Dès la confirmation de la nouvelle, les réactions et les hommages au pilote décédé se multiplient, jusqu’au président de la République Emmanuel Macron, qui saluera un homme qui « a donné sa vie pour sauver celle des autres. » Par ailleurs, le ministre de l’Intérieur Christophe Castaner et le secrétaire d’État auprès du ministre de l’Intérieur Laurent Nuñez seront sur place, à Générac, ce samedi matin.
À l’heure où nous écrivions ces lignes, 11 hectares avaient brûlé à Montignargues, 170 hectares à Vauvert et 315 hectares à Générac.

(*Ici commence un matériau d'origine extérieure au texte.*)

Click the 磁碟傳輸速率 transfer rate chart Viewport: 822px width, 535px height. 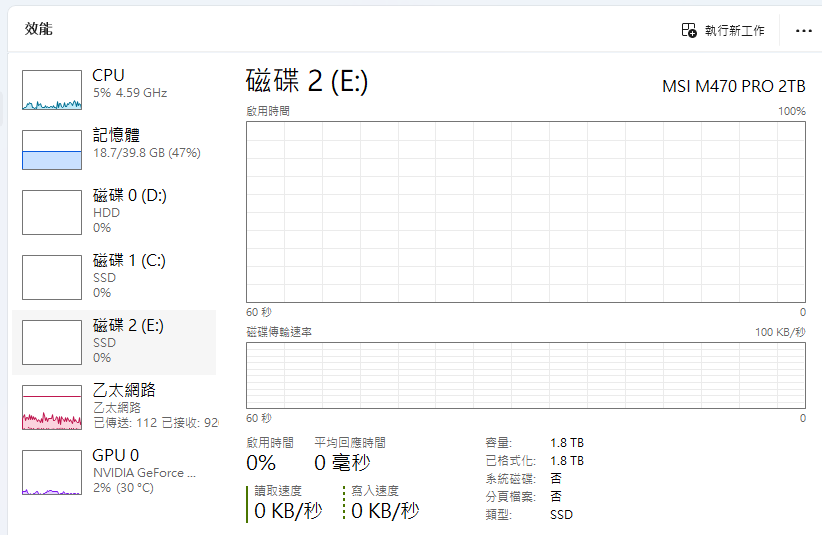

Le tout à l’orée d’un week-end à haut risque pour les sapeurs-pompiers : le temps sec et le vent devraient une nouvelle fois compliquer la tâche des soldats du feu. C’est ce que redoute le commandant Jacques Pages du SDIS du Gard, au micro d’Objectif Gard : « Si les conditions météorologiques ne s’améliorent pas, c’est à dire si on est toujours concernés par un mistral comme aujourd’hui, entre 20 et 30 km/h voire un peu plus en rafales, et il est annoncé plus puissant demain (aujourd’hui, ndlr), si on a des conditions similaires, j’espère que nous n’aurons pas le même nombre de départs de feu. »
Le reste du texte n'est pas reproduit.